* _WHAT TO DO_
Return the part of the news story about the missing blind dog between "Abby had been" and "away by trails.", inclusive, copied word for word.

* _SELECTED EXTRACT_
****************
FAIRBANKS - McKenzie Grapengeter was resigned to the fact that her family would never see their blind 8-year-old dog, Abby, again.
Abby, who they raised up from an animal shelter puppy, usually spent afternoons sniffing around their five-acre lot off 14-mile Chena Hot Springs Road, but went missing on Dec. 13 during the worst part of the recent snow storms.
The family searched and searched the neighborhood, but as hours turned to days and temperatures plummeted to a frigid 40 below zero, Grapengeter wasn’t so sure they’d find the short-haired brown-and-white mixed breed dog who began bumping into household fixtures a few years ago when she went blind.
But then, on Sunday, she got a call.
Abby had been found. A week after she had gone missing, during nights where the mercury dipped well below minus 40, she had been found more than 10 miles away by trails.
“It’s a miracle, there’s no other words to describe it,” she said, emotion choking her voice and tears coming to her eyes. “We never expected to have her to be returned safe and alive. She’s blind. It’s a miracle. It’s amazing.”
****************
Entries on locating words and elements
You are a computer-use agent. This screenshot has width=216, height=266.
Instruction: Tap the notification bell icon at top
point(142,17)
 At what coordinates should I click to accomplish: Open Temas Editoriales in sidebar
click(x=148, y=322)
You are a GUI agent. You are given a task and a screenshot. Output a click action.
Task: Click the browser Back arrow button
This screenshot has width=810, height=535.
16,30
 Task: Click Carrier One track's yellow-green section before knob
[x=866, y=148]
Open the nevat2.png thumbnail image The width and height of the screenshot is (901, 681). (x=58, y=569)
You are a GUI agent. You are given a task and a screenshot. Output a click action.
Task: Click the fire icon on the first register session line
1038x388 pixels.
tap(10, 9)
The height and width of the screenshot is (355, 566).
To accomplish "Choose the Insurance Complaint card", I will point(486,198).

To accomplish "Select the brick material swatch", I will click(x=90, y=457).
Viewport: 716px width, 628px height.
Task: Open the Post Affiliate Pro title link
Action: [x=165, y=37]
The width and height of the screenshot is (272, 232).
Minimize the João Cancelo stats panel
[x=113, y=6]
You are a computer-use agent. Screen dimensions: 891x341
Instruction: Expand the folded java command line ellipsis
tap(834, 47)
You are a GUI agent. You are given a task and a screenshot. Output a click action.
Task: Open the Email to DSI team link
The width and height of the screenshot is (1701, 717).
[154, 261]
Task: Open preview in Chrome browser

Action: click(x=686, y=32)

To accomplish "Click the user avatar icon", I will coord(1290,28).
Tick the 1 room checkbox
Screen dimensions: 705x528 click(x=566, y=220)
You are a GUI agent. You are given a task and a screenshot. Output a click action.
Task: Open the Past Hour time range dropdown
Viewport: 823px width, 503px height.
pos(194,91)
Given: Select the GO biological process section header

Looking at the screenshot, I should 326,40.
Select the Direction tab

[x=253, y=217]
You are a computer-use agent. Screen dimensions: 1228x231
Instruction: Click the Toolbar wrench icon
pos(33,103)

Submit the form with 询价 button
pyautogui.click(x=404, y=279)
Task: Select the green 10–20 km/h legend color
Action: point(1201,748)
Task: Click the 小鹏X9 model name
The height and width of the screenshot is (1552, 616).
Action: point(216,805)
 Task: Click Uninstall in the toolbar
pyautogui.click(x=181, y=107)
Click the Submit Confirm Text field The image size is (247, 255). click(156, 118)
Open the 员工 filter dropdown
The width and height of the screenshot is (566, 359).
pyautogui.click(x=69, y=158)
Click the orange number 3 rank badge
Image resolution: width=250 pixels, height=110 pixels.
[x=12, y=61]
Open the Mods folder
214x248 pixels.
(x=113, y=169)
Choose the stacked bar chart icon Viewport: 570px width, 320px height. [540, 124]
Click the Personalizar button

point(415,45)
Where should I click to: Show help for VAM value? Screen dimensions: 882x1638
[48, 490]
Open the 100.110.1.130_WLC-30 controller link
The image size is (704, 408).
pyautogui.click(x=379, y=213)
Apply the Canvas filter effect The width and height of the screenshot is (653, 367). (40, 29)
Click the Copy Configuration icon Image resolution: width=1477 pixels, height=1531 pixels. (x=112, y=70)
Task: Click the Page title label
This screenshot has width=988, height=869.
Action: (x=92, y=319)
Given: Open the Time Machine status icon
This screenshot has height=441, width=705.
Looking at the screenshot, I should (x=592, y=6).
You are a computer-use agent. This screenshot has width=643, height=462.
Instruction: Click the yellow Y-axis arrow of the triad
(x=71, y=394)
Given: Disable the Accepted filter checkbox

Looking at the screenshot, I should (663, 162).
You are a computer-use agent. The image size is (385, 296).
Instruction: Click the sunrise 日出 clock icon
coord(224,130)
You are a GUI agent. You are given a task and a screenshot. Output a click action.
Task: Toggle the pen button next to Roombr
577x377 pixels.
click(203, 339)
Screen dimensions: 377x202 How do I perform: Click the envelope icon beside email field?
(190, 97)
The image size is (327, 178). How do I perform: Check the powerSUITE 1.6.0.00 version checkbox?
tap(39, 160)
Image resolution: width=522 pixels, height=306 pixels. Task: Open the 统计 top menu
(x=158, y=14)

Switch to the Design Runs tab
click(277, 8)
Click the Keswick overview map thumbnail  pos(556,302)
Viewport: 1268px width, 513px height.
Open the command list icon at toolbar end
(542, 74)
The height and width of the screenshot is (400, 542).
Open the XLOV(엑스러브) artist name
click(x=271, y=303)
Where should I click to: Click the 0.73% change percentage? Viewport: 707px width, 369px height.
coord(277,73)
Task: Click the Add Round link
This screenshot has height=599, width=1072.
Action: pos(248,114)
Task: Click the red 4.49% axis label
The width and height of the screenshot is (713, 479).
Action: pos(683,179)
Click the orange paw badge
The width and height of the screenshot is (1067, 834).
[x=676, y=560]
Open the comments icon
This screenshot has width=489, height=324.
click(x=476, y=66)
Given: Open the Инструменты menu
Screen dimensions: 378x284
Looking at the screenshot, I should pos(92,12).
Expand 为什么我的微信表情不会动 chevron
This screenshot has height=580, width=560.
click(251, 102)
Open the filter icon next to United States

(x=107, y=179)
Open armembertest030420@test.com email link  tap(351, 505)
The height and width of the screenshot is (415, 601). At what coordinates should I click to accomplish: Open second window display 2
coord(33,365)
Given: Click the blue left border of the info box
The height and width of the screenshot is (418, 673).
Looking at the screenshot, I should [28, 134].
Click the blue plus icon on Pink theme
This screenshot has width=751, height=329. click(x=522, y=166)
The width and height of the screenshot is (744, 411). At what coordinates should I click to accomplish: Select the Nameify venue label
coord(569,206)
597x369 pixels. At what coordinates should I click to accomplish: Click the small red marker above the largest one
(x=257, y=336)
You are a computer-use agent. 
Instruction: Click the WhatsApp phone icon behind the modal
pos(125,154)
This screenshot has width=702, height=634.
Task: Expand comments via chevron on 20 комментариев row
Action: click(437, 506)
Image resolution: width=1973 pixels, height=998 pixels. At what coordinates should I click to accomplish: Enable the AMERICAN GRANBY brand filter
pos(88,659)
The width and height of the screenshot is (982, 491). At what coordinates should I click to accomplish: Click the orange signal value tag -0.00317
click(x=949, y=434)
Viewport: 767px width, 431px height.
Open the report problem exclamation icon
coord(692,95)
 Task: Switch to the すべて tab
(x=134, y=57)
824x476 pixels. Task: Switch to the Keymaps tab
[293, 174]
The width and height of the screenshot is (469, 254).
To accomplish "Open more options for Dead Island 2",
****************
* _THE SOLUTION_
Abby had been found. A week after she had gone missing, during nights where the mercury dipped well below minus 40, she had been found more than 10 miles away by trails.